> Trecho do texto:
********************

Na alimentação kosher, são proibidos os suínos e os animais marítimos sem barbatana e escamas. Outra restrição é a mistura de carne e leite e seus derivados na mesma refeição. Um dos maiores cuidados, porém, está nos equipamentos utilizados na fabricação dos produtos, principalmente os industrializados. Não pode haver restos de outros tipos de itens durante o procedimento de cunho religioso.

No Brasil, a paulista BDK é a maior fiscalizadora do segmento. “Visitamos, pelo menos, 30 fábricas por mês em todo o País para fazer um raio-X do modo de produção”, indica o rabino Ezra Dayan, diretor da certificadora. Ao final desse trabalho, os itens que se encaixam nos padrões kosher têm a aprovação chancelada. Uma lista no site da empresa judia mostra todos os lotes autorizados para consumo.

Em nove anos de atuação, a BDK já deu o aval para mais de 3 mil produtos. As inspeções podem ser contratadas pelos fabricantes ou então partir de iniciativa da comunidade judaica, caso haja interesse em algum artigo específico. Apesar de não haver uma estatística sobre o quanto esse ramo fatura no País, Dayan constata que as quantias comercializadas são crescentes.

********************

> Exercício escrito A: As afirmações seguintes estão de acordo com o texto sobre alimentação kosher? Responda sim ou não a cada uma e cite literalmente as palavras do texto que decidem: (i) A BDK visita pelo menos 30 fábricas por mês. (ii) Existe uma estatística sobre quanto o ramo kosher fatura no Brasil. (iii) As inspeções só podem ser contratadas pelos fabricantes.
> Exercício escrito B: Como você continuaria o texto sobre alimentação kosher a partir do ponto em que ele termina?

> Informações fornecidas:
********************

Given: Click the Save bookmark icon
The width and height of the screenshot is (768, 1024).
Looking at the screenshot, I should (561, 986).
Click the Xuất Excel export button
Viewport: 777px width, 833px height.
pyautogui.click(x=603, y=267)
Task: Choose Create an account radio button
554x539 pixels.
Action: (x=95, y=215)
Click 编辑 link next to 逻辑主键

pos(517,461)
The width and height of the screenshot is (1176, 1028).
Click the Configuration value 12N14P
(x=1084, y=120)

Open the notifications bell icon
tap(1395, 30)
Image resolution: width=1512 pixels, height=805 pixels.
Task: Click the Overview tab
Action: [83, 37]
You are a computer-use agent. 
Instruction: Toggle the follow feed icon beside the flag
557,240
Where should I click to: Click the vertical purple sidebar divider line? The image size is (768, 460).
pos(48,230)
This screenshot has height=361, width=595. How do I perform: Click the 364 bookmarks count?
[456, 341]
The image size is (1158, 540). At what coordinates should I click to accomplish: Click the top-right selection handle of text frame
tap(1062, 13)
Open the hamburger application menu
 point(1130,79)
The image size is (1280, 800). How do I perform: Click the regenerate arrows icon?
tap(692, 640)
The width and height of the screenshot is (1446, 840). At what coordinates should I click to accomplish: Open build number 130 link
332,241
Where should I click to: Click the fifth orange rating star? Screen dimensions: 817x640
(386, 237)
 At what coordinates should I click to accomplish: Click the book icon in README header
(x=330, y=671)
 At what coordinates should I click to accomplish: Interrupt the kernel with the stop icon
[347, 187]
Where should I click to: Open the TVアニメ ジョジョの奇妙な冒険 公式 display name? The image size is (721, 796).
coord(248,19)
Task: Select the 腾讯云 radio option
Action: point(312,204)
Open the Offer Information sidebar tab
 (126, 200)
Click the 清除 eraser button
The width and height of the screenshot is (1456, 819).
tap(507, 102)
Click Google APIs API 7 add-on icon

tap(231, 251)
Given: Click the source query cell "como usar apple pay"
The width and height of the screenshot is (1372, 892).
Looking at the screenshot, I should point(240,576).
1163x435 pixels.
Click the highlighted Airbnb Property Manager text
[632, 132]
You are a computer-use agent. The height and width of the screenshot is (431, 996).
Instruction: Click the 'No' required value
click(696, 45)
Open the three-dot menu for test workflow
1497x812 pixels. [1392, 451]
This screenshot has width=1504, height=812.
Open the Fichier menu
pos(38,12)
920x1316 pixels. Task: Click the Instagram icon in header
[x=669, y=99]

********************

> Resultado da tarefa A:
(i) Sim: "Visitamos, pelo menos, 30 fábricas por mês em todo o País para fazer um raio-X do modo de produção".
(ii) Não: "Apesar de não haver uma estatística sobre o quanto esse ramo fatura no País".
(iii) Não: "As inspeções podem ser contratadas pelos fabricantes ou então partir de iniciativa da comunidade judaica, caso haja interesse em algum artigo específico".

> Resultado da tarefa B:
Os mercados são aquecidos inclusive por quem não segue as doutrinas. “Temos clientes de outras religiões que optam por comidas mais saudáveis. Até muçulmanos vêm aqui por saber como é produzido o alimento kosher”, diz o judeu Henrique Feter, proprietário da delicatessen Lechaim. Com 15 anos, a loja no bairro Bom Fim é uma das raras, em Porto Alegre, com foco exclusivo nos alimentos kosher. Ao todo, são oferecidos mais de 70 itens, do pão ázimo ao vinho. A maioria (70%) é importada de Israel ou Estados Unidos.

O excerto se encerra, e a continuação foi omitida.